Author and Origins
The book's anonymous author, Catherine Beatrice Edmonds (1900–1960), was employed for some years from 1945 as a charwoman by authors Dymphna Cusack and Florence James at their cottage in the Blue Mountains. At the time, Cusack and James were working on their epic collaborative novel, Come In Spinner. Edmonds initially took the job in the hope that the authors would write her story. Entertained by Edmonds' turn of phrase and her stories of working as a barmaid during the Depression, Cusack and James encouraged and coached her through seven drafts of an autobiography until 1952.

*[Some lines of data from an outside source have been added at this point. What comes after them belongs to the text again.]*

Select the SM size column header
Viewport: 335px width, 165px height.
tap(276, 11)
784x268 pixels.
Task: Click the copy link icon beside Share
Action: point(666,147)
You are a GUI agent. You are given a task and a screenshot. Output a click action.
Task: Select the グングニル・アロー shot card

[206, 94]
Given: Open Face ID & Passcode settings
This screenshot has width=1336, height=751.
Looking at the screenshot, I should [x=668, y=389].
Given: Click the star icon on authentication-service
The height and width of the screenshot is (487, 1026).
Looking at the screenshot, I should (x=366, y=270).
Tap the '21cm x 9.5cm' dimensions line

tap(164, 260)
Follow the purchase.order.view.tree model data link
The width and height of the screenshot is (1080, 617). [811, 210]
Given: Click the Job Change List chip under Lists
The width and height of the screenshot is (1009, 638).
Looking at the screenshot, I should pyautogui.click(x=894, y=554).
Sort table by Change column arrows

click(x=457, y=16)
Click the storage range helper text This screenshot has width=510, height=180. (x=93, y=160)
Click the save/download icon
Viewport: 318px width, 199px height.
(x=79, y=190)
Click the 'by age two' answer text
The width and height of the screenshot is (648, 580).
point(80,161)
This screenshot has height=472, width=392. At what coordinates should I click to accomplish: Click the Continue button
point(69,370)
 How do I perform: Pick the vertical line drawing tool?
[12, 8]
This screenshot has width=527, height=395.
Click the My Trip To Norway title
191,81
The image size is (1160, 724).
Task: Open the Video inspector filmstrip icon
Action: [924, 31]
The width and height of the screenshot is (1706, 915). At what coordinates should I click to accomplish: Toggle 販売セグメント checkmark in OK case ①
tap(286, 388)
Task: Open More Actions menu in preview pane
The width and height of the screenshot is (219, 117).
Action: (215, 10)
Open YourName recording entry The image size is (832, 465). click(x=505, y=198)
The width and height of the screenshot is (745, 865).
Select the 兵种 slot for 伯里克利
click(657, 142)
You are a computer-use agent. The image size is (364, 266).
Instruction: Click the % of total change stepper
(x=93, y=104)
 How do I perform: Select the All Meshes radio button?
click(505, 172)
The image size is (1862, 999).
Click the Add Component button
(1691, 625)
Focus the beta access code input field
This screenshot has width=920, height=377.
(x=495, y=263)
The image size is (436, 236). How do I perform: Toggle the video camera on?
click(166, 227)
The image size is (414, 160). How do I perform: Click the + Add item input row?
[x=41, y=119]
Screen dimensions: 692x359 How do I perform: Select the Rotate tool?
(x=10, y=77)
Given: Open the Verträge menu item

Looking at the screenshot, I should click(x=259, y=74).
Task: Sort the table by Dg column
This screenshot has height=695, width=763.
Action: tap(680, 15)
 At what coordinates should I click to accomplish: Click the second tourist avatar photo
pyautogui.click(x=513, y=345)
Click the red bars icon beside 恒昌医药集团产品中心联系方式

Edmonds married Frederick George Holloway on 25 January 1919 at St Stephen's Church, Newtown. The couple had two children in the early years of the marriage: a son named Ronald, and a daughter named Catherine. The couple were divorced in Sydney on 20 December 1929.
She married again on 24 February 1934 to Authur John Baden Surenne at the Methodist Church at Marrickville. This marriage lasted until 1948 when the couple divorced. She later changed her surname by deed poll to Elloitt-Mackay.
Edmonds chose to write under a pseudonym because she was publicity-shy. John Ritchie's entry in the Australian Dictionary of Biography describes her as plump, round-faced, with "narrow, grey-blue eyes, 'wavy, light brown hair streaked with grey', and deeply-graven lines at the corners of her mouth". Caddie Edmonds died of a heart attack on 16 April 1960 at her home in Regentville in Sydney. She was buried in Penrith General Cemetery and was survived by a son and a daughter.